▶ Exercise objective: Please reproduce the data below exactly, from the first line through the line containing "The height and width of the screenshot is (335, 596).", and leave every later line out.

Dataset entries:

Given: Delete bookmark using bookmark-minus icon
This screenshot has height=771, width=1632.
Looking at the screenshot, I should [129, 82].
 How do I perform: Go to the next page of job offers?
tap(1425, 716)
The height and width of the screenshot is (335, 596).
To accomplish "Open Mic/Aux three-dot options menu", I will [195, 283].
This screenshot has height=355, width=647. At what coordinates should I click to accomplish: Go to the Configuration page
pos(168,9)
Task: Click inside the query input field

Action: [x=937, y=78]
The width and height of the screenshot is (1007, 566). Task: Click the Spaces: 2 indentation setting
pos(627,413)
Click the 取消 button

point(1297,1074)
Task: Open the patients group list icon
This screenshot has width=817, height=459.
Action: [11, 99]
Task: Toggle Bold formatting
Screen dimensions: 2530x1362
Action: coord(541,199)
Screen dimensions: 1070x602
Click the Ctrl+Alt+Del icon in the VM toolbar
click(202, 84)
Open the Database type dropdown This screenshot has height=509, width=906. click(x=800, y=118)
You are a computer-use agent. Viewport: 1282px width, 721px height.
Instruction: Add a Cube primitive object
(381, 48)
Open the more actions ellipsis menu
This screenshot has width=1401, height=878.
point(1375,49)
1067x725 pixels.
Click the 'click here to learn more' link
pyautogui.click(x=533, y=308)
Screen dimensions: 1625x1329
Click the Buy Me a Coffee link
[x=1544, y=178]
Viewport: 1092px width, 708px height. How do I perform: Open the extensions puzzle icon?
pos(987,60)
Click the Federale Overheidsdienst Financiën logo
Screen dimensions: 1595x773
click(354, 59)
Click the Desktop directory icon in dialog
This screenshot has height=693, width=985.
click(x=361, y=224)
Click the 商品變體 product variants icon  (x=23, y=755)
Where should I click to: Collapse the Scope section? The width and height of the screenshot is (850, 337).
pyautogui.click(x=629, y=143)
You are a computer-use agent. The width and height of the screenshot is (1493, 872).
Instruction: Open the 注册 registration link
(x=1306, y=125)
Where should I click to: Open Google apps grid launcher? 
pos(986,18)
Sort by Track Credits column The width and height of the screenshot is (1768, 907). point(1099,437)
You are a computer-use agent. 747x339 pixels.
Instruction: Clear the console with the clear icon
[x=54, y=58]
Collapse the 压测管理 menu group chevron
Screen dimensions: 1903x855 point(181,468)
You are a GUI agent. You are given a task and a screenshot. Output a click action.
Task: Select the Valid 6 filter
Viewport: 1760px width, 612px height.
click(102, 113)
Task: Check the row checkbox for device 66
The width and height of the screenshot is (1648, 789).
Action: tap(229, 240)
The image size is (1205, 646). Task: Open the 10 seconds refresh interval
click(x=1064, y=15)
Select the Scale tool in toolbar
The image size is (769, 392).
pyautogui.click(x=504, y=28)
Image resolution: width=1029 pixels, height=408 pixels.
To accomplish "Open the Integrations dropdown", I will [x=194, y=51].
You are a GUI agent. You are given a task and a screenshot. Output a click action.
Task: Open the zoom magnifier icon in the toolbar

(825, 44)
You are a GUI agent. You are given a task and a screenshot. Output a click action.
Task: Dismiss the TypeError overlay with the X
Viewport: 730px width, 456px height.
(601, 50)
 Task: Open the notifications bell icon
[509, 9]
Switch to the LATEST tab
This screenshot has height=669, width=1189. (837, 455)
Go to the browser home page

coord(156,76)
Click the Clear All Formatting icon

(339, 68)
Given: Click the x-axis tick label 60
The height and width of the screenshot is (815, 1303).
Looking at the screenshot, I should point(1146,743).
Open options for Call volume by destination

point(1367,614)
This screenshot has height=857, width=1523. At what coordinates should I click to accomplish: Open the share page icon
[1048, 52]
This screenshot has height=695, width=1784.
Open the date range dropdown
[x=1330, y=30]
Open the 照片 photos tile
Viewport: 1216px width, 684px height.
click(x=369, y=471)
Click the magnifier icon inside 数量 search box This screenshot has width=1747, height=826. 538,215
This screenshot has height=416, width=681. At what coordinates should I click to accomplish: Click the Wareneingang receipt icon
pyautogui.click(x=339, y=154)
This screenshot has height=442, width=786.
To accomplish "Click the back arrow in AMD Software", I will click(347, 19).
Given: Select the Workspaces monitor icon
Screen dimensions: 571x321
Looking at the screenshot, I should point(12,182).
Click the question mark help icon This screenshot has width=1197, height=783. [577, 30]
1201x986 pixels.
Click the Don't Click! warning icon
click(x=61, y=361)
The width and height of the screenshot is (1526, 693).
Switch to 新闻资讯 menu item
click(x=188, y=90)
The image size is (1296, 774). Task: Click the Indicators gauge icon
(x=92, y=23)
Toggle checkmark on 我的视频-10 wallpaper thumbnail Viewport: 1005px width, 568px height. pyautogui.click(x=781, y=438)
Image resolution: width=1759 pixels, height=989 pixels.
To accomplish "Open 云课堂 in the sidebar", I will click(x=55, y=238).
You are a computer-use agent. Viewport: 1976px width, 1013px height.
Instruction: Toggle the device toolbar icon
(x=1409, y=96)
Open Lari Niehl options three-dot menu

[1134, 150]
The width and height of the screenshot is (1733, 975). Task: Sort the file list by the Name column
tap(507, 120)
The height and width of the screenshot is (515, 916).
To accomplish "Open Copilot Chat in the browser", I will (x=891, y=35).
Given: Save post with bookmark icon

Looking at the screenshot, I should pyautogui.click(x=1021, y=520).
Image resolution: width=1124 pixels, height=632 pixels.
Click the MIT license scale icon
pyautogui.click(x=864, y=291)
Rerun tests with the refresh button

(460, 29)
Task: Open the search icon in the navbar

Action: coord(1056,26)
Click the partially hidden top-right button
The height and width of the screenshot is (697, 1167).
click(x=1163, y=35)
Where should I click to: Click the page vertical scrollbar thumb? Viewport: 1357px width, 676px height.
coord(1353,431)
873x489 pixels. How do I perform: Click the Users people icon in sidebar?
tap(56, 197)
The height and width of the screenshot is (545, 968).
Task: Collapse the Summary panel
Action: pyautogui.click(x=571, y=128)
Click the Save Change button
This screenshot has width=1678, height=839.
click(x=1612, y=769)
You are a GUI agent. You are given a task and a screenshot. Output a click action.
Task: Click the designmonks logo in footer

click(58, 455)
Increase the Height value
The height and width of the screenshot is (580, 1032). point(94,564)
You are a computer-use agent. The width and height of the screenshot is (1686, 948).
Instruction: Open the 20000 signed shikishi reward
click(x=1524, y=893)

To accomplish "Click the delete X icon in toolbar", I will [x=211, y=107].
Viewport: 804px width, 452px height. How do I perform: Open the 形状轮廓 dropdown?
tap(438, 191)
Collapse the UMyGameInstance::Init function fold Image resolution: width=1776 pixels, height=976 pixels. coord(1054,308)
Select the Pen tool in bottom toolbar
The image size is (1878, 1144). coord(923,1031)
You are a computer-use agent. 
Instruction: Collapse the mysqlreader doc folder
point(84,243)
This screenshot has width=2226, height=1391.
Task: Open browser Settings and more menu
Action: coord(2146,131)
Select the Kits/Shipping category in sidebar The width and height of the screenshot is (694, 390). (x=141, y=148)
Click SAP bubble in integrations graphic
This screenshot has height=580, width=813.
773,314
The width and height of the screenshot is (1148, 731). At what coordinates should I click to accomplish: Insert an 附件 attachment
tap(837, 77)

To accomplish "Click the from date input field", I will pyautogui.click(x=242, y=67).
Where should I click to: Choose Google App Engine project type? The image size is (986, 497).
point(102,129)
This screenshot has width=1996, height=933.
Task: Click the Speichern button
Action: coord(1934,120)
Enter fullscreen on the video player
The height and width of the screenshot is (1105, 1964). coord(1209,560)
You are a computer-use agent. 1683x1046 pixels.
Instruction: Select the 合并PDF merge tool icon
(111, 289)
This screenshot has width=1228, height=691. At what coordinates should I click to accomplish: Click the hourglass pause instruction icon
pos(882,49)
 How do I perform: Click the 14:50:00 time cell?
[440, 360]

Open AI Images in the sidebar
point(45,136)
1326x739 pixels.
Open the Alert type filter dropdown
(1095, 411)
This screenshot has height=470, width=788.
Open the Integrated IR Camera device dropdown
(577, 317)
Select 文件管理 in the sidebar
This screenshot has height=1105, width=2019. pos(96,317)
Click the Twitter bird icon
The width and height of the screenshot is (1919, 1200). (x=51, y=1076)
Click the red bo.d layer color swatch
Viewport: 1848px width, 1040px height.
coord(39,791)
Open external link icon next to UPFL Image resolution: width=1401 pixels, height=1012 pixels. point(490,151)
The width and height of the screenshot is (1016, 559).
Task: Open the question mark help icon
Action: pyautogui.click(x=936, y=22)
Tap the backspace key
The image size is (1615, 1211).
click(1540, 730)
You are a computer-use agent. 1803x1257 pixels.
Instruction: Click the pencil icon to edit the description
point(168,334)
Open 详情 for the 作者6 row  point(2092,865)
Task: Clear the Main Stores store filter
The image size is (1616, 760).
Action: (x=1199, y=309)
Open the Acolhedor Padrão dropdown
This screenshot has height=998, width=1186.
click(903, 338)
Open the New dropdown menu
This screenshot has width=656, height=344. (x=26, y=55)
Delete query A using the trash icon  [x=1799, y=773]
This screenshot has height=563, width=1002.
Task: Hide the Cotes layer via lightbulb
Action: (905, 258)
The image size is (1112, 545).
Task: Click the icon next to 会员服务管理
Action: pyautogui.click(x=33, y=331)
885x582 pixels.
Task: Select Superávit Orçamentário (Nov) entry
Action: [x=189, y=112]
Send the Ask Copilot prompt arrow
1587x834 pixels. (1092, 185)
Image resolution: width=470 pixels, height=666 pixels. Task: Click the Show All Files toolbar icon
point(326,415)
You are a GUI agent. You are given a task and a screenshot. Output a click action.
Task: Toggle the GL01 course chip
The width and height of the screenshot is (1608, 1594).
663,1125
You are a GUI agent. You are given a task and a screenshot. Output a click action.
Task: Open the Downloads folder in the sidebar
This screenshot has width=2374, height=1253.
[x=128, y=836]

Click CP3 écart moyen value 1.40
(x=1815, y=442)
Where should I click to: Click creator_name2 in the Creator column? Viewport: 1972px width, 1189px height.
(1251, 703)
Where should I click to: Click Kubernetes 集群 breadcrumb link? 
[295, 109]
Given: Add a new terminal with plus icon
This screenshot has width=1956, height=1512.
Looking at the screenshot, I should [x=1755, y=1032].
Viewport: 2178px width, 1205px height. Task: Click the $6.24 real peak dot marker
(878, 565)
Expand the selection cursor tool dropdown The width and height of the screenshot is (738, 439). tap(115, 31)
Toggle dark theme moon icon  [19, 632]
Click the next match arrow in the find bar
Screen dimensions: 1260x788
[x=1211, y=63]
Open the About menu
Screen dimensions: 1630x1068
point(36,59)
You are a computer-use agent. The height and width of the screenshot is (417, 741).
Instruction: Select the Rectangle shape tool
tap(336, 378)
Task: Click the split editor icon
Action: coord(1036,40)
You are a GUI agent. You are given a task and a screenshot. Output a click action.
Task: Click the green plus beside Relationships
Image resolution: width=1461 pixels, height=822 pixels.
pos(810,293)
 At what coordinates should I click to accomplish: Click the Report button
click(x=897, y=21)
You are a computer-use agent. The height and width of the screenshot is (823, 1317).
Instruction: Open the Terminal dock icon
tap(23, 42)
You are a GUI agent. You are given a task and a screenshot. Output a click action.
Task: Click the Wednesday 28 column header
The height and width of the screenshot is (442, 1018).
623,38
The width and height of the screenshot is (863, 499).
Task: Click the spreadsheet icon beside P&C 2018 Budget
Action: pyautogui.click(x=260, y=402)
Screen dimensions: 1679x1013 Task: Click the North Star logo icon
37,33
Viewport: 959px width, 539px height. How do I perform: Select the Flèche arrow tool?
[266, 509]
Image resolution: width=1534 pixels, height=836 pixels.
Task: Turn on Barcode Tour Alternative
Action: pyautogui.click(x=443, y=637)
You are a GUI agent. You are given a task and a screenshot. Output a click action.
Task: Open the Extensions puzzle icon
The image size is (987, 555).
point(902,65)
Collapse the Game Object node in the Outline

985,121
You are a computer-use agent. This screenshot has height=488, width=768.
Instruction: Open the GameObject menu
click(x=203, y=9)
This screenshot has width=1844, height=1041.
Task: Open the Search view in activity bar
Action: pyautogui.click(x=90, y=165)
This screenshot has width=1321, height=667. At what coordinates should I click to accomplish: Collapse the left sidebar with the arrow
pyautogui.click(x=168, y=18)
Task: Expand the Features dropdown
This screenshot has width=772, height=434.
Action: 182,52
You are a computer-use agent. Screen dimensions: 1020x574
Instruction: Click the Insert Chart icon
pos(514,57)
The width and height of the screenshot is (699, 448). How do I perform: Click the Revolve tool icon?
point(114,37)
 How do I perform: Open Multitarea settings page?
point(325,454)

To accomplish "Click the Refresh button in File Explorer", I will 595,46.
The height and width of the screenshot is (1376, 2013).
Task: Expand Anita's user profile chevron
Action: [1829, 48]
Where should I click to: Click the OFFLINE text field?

▶ Solution below:
Given: Delete bookmark using bookmark-minus icon
This screenshot has height=771, width=1632.
Looking at the screenshot, I should [129, 82].
 How do I perform: Go to the next page of job offers?
tap(1425, 716)
The height and width of the screenshot is (335, 596).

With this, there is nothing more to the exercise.